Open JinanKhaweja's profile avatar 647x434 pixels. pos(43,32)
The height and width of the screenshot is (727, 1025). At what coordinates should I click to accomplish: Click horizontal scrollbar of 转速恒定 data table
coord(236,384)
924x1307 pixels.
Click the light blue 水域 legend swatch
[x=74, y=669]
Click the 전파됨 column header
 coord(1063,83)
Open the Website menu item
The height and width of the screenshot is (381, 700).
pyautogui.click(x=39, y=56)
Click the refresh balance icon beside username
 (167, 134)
────────────────────────────────────────
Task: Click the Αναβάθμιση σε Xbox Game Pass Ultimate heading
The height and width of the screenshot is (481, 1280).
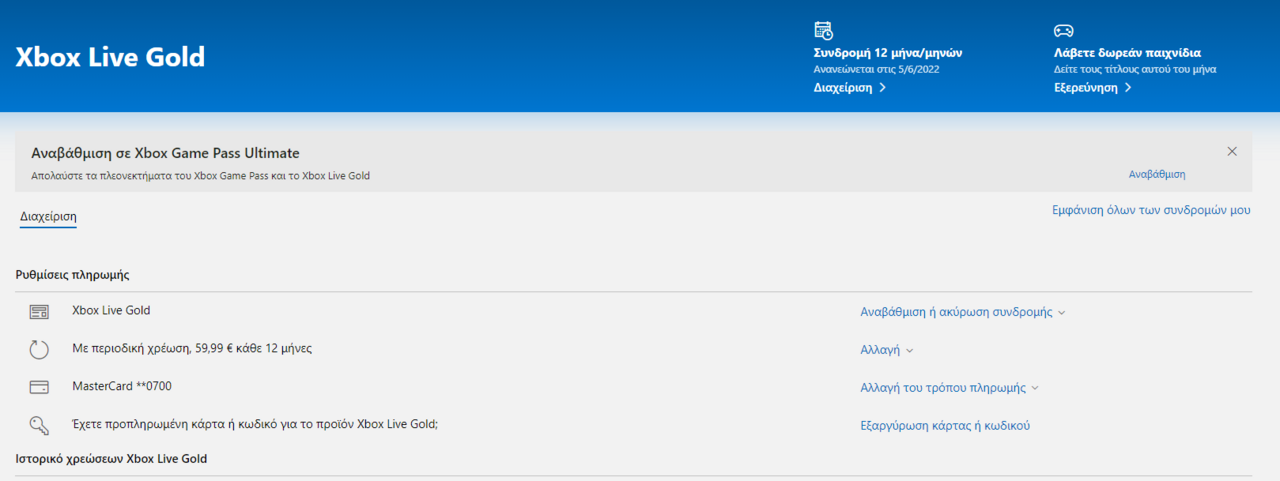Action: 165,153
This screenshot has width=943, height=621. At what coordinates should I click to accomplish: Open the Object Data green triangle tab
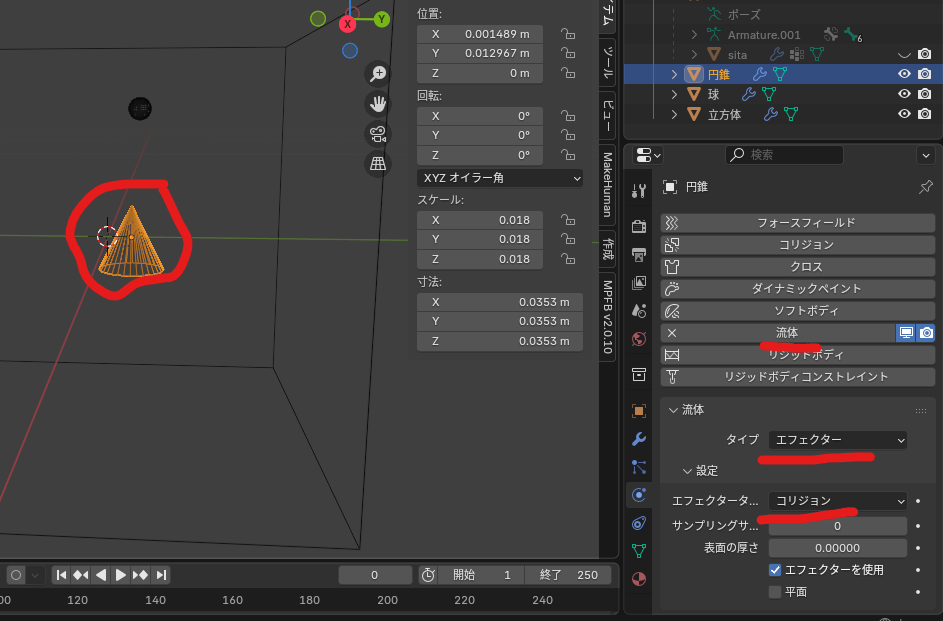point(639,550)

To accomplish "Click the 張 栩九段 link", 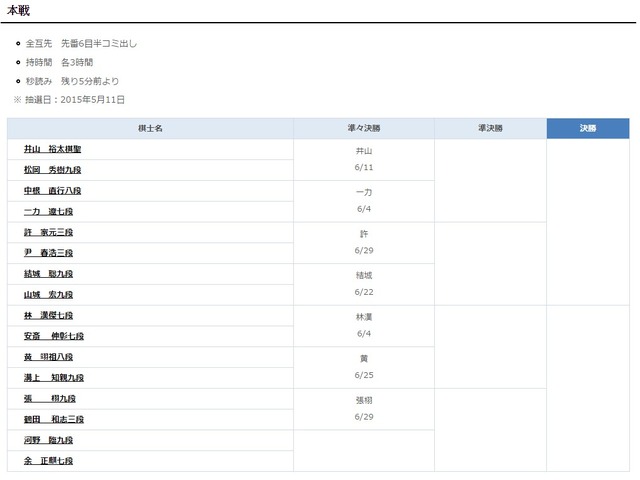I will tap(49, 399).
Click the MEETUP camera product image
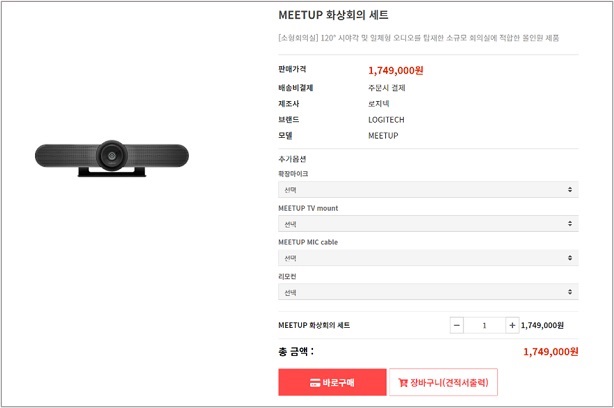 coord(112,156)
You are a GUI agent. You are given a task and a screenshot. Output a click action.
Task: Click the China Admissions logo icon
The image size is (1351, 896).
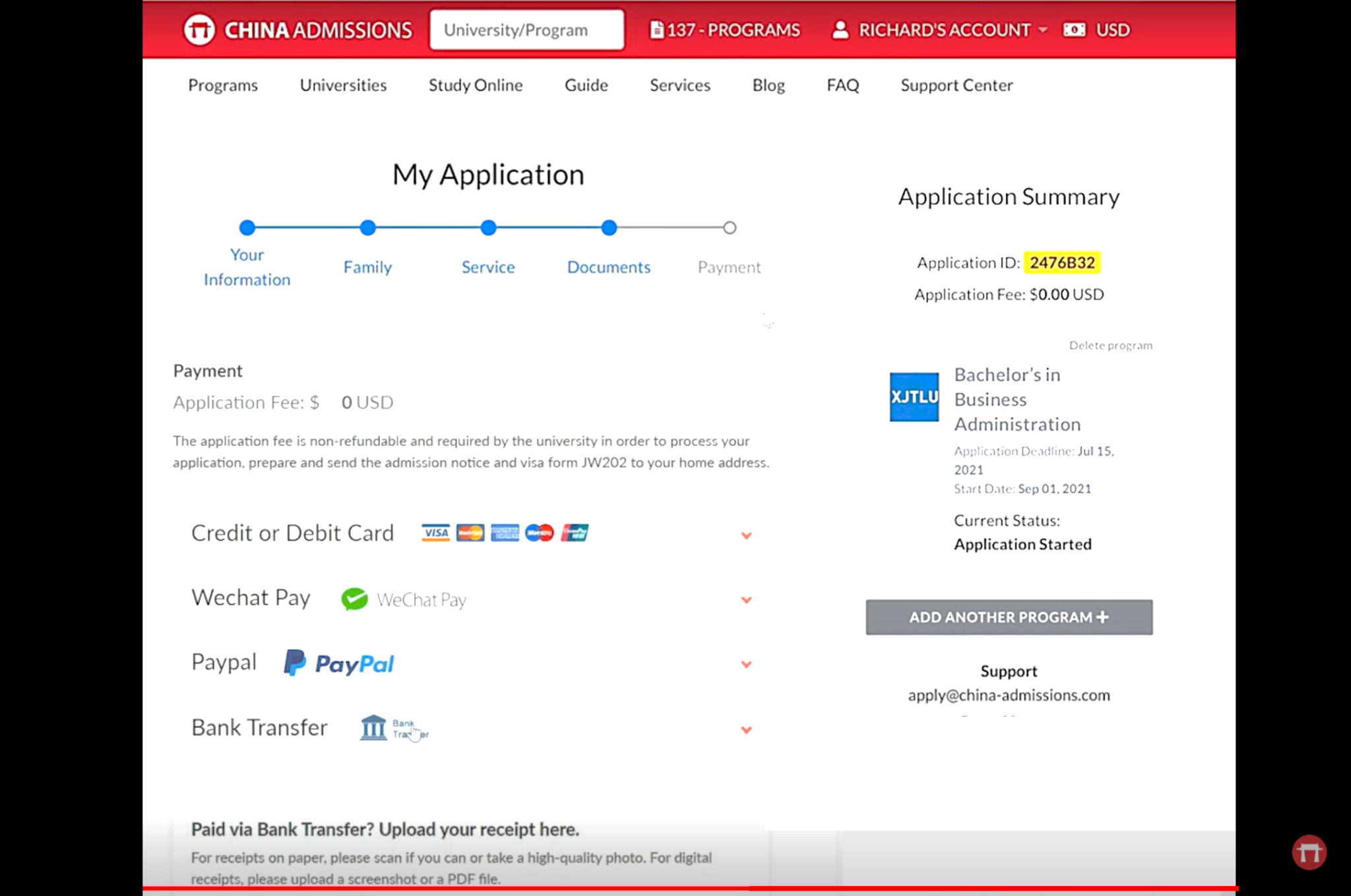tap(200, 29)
────────────────────────────────────────
- Required work -
Render everything in the records from the line containing "Click the MEETUP camera product image" down to the line containing "tap(200, 29)" as a JSON list of strings, one string per line, skipping blank lines. Leave the pictures out of the answer.

- Answer to the exercise -
[
  "Click the MEETUP camera product image",
  " coord(112,156)",
  "You are a GUI agent. You are given a task and a screenshot. Output a click action.",
  "Task: Click the China Admissions logo icon",
  "The image size is (1351, 896).",
  "tap(200, 29)"
]